Welcome to my blog interviews with novelists, poets, short story authors, scriptwriters, biographers, agents, publishers and more. Today’s is with romance novelist Lynette Willows. A list of interviewees (blogged and scheduled) can be found here. If you like what you read, please do go and investigate further.
Morgen: Hello, Lynette. Please tell us something about yourself, where you’re based, and how you came to be a writer.
Lynette: I started out quite modestly. I loved writing, have all my life. I started an interactive writing group on MSN groups (remember those?) and everyone loved the concept and joined up. We found a lot of aspiring writers on there, and many including myself, found our love of writing, including my now co-author Carley Bauer who I immediately connected with. By the time MSN groups shut down, many had gone to take their writing more seriously.

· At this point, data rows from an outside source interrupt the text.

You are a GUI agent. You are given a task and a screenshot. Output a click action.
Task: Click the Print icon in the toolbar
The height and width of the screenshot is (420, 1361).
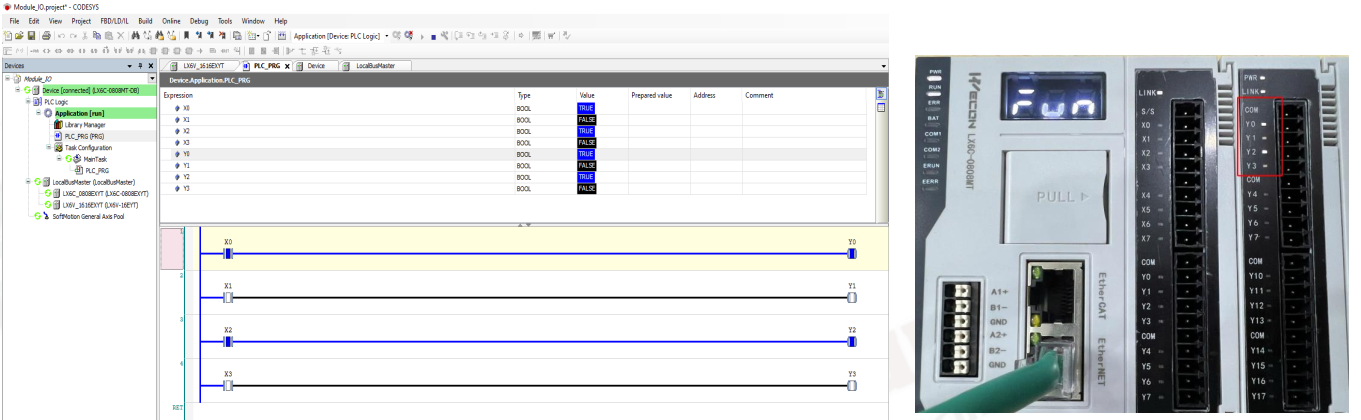(x=46, y=35)
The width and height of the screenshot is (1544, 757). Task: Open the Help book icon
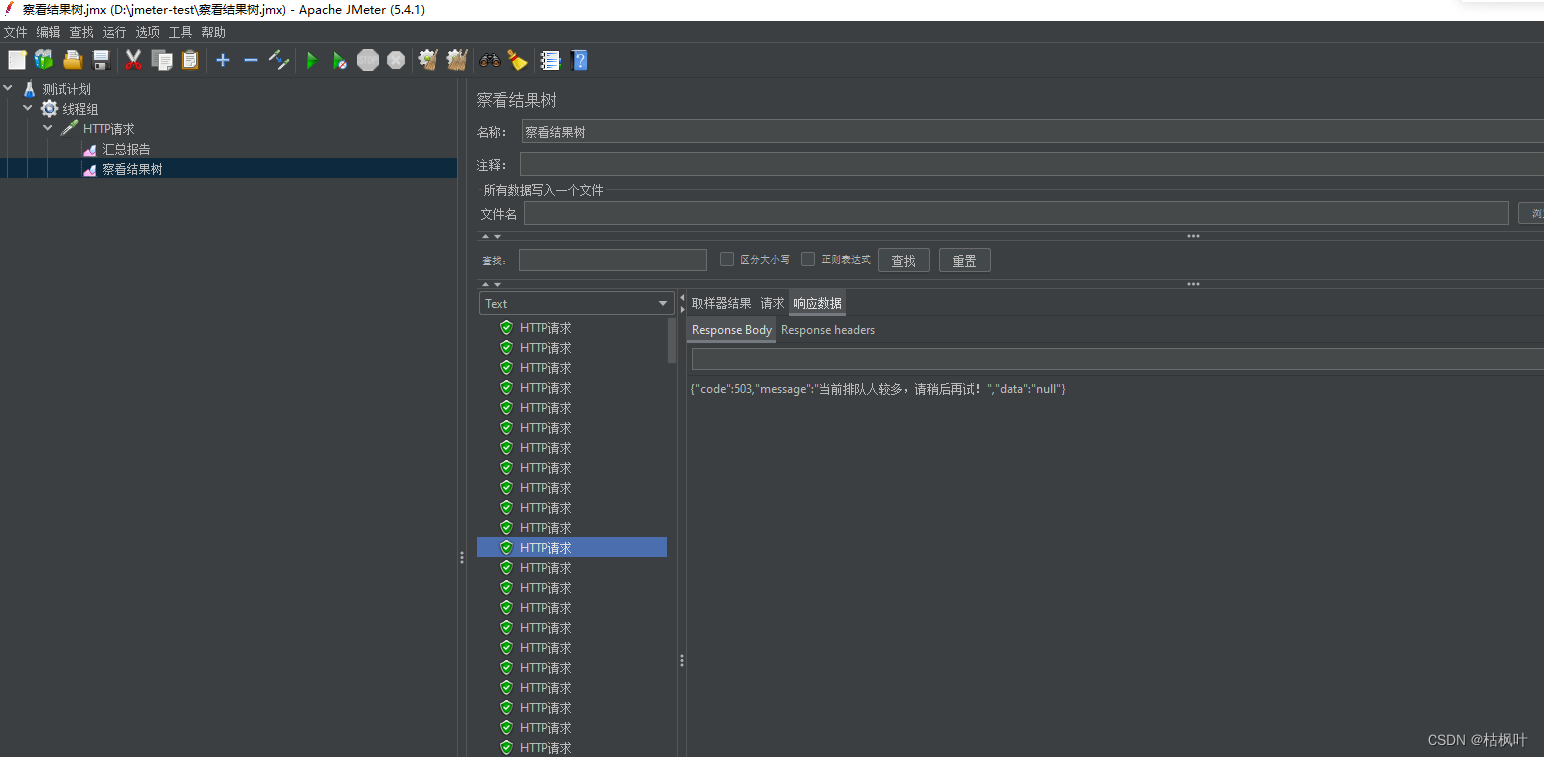pos(579,61)
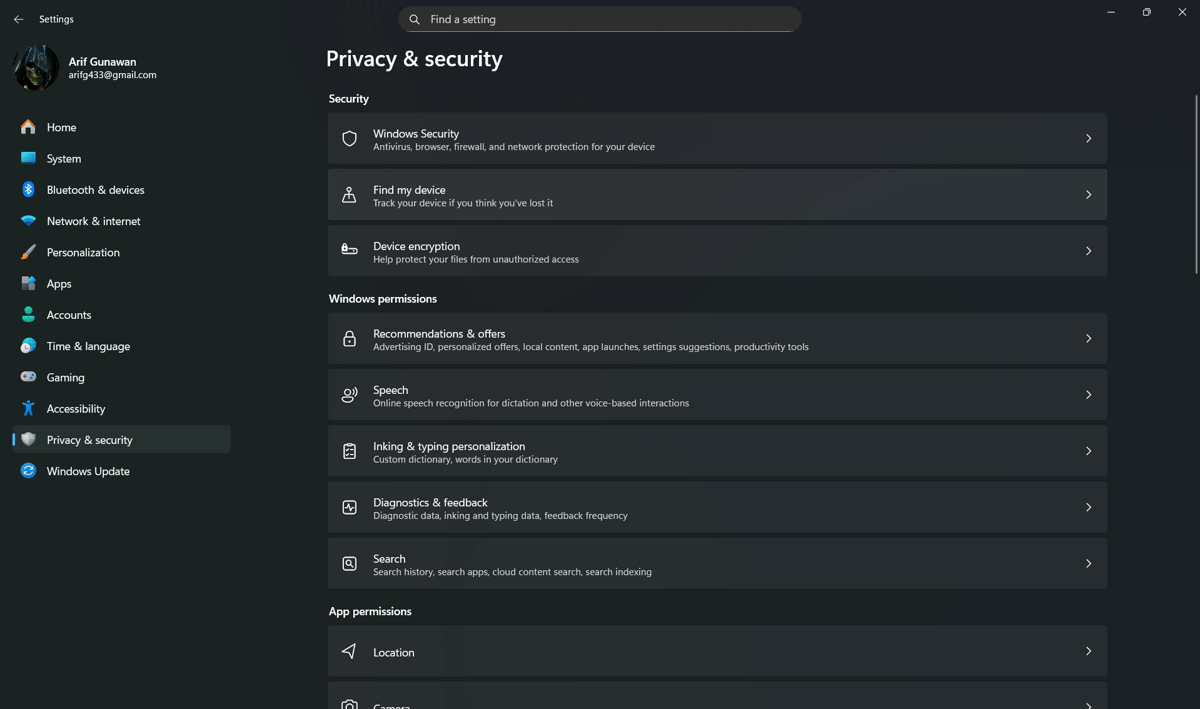
Task: Open the Accessibility settings page
Action: coord(75,408)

I was playing with the idea of freelancing, so I finally decided to take the plunge and took a few amateur gigs as a humour / satire columnist, writing a few articles for Canadian and American magazines, and did some investigative journalism. That last was exciting and fun. This was all done under a different name, by the way.
Then Carley contacted me two years ago and wanted to get back into interactive writing. Let’s face it, we were addicted. It was just the two of us, since most of the others had disappeared. After six months of feverish writing, we realized we had enough material written for three books, and we had started a fourth, just in volume alone. So, to make a long story short, we decided to clean it up and try for publication. She was braver than I was and she finally submitted to a publisher who loved it and picked us up, especially after she heard we had more material in the same series waiting in the wings. Every publisher likes to know authors have more than one story in them.

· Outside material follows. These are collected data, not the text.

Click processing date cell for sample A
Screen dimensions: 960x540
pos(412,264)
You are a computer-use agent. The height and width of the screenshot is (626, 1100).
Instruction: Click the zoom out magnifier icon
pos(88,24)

Our book, “No Gentleman Is He”, was digitally released on March 7, 2013, and the first in the Sons of Liberty series. We are shooting for late June for the release of Book 2 of the series, though it’s still untitled. We’re still arguing back and forth about that.
Morgen: Given your online experience, what do you think of eBooks?

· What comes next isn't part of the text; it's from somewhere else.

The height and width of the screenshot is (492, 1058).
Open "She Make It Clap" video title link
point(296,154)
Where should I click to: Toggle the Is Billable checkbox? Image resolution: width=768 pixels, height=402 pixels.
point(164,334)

Lynette: I think eBooks are a good way to find out if an author is going to resonate with readers. I personally think publishers are smart in this new procedure, to publish a new author digitally. Only when the writer proves they are good storytellers, then release them in print. Publishing is a business, and they and the authors are partners. It’s a good system. But ultimately, isn’t it every author’s dream to be in print? That’s what I’m working towards now. So far, “No Gentleman Is He” is the only book we have out. We are break-out authors, Carley and I. It’s hard to get recognized when no one knows your name, but it’s also challenging and a lot of fun.
I think the more choices people have for reading, whether it be digital or print, the better. Can you imagine if we only had one choice of salad dressing? How boring would that be? I think reading should be just as delicious, with just as many choices in reading formats. Besides, I recently heard that because of e-readers, children are now reading more, and I’m all for literacy for kids, no matter what format they choose to do it in. But I will confess for a special love of the printed word on paper. Call me old fashioned. I’m a tub and bed reader, and you simply can’t do it with comfort on an device, so I’ll stick to reading print books, at least for now. Too old to change, I guess.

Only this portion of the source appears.